EXERCISE:
Render each line of the entries below as one string in a JSON list, leaving out any blank lines.

Dataset rows:
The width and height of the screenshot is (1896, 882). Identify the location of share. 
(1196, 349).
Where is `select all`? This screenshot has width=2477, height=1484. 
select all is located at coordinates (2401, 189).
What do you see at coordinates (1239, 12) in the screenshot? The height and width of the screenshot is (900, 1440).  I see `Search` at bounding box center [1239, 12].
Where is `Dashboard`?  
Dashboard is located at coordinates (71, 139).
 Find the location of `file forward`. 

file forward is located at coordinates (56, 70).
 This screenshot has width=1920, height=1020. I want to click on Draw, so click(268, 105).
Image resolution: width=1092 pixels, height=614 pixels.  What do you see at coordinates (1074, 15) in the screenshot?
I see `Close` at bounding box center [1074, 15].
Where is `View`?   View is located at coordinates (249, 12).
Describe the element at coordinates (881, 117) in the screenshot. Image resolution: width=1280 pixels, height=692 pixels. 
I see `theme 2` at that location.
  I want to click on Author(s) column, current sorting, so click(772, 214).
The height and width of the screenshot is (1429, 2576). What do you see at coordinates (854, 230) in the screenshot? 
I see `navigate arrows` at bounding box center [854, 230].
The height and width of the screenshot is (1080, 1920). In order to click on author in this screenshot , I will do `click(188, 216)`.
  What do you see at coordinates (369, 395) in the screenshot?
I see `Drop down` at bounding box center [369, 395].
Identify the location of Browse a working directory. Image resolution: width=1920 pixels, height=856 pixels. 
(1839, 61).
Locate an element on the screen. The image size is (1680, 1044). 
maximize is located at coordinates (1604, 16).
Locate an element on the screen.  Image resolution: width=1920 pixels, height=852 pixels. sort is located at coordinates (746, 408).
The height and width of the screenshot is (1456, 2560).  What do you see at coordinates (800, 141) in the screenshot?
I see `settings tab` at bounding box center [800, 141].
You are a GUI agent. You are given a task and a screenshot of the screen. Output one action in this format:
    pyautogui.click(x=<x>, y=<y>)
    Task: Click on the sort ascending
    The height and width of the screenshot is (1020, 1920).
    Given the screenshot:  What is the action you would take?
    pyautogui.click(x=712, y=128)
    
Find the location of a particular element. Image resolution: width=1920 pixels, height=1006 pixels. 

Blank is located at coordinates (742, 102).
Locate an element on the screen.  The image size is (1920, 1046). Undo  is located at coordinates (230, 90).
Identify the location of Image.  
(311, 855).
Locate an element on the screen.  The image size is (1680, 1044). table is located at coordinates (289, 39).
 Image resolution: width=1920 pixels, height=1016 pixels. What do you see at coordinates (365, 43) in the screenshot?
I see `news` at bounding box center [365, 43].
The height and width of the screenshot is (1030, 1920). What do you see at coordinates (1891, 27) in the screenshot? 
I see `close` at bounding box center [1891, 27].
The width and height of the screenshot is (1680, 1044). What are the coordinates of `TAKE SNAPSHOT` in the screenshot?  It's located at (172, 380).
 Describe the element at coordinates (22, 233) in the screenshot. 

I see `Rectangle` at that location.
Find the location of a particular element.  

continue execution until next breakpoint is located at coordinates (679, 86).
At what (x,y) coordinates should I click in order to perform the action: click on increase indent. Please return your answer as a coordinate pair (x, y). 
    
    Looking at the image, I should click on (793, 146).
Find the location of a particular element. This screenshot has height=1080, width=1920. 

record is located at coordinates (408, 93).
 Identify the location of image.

SOLUTION TO THIS EXERCISE:
[
  "The width and height of the screenshot is (1896, 882). Identify the location of share. ",
  "(1196, 349).",
  "Where is `select all`? This screenshot has width=2477, height=1484. ",
  "select all is located at coordinates (2401, 189).",
  "What do you see at coordinates (1239, 12) in the screenshot? The height and width of the screenshot is (900, 1440).  I see `Search` at bounding box center [1239, 12].",
  "Where is `Dashboard`?  ",
  "Dashboard is located at coordinates (71, 139).",
  " Find the location of `file forward`. ",
  "file forward is located at coordinates (56, 70).",
  " This screenshot has width=1920, height=1020. I want to click on Draw, so click(268, 105).",
  "Image resolution: width=1092 pixels, height=614 pixels.  What do you see at coordinates (1074, 15) in the screenshot?",
  "I see `Close` at bounding box center [1074, 15].",
  "Where is `View`?   View is located at coordinates (249, 12).",
  "Describe the element at coordinates (881, 117) in the screenshot. Image resolution: width=1280 pixels, height=692 pixels. ",
  "I see `theme 2` at that location.",
  "  I want to click on Author(s) column, current sorting, so click(772, 214).",
  "The height and width of the screenshot is (1429, 2576). What do you see at coordinates (854, 230) in the screenshot? ",
  "I see `navigate arrows` at bounding box center [854, 230].",
  "The height and width of the screenshot is (1080, 1920). In order to click on author in this screenshot , I will do `click(188, 216)`.",
  "  What do you see at coordinates (369, 395) in the screenshot?",
  "I see `Drop down` at bounding box center [369, 395].",
  "Identify the location of Browse a working directory. Image resolution: width=1920 pixels, height=856 pixels. ",
  "(1839, 61).",
  "Locate an element on the screen. The image size is (1680, 1044). ",
  "maximize is located at coordinates (1604, 16).",
  "Locate an element on the screen.  Image resolution: width=1920 pixels, height=852 pixels. sort is located at coordinates (746, 408).",
  "The height and width of the screenshot is (1456, 2560).  What do you see at coordinates (800, 141) in the screenshot?",
  "I see `settings tab` at bounding box center [800, 141].",
  "You are a GUI agent. You are given a task and a screenshot of the screen. Output one action in this format:",
  "    pyautogui.click(x=<x>, y=<y>)",
  "    Task: Click on the sort ascending",
  "    The height and width of the screenshot is (1020, 1920).",
  "    Given the screenshot:  What is the action you would take?",
  "    pyautogui.click(x=712, y=128)",
  "Find the location of a particular element. Image resolution: width=1920 pixels, height=1006 pixels. ",
  "Blank is located at coordinates (742, 102).",
  "Locate an element on the screen.  The image size is (1920, 1046). Undo  is located at coordinates (230, 90).",
  "Identify the location of Image.  ",
  "(311, 855).",
  "Locate an element on the screen.  The image size is (1680, 1044). table is located at coordinates (289, 39).",
  " Image resolution: width=1920 pixels, height=1016 pixels. What do you see at coordinates (365, 43) in the screenshot?",
  "I see `news` at bounding box center [365, 43].",
  "The height and width of the screenshot is (1030, 1920). What do you see at coordinates (1891, 27) in the screenshot? ",
  "I see `close` at bounding box center [1891, 27].",
  "The width and height of the screenshot is (1680, 1044). What are the coordinates of `TAKE SNAPSHOT` in the screenshot?  It's located at (172, 380).",
  " Describe the element at coordinates (22, 233) in the screenshot. ",
  "I see `Rectangle` at that location.",
  "Find the location of a particular element.  ",
  "continue execution until next breakpoint is located at coordinates (679, 86).",
  "At what (x,y) coordinates should I click in order to perform the action: click on increase indent. Please return your answer as a coordinate pair (x, y). ",
  "    Looking at the image, I should click on (793, 146).",
  "Find the location of a particular element. This screenshot has height=1080, width=1920. ",
  "record is located at coordinates (408, 93).",
  " Identify the location of image."
]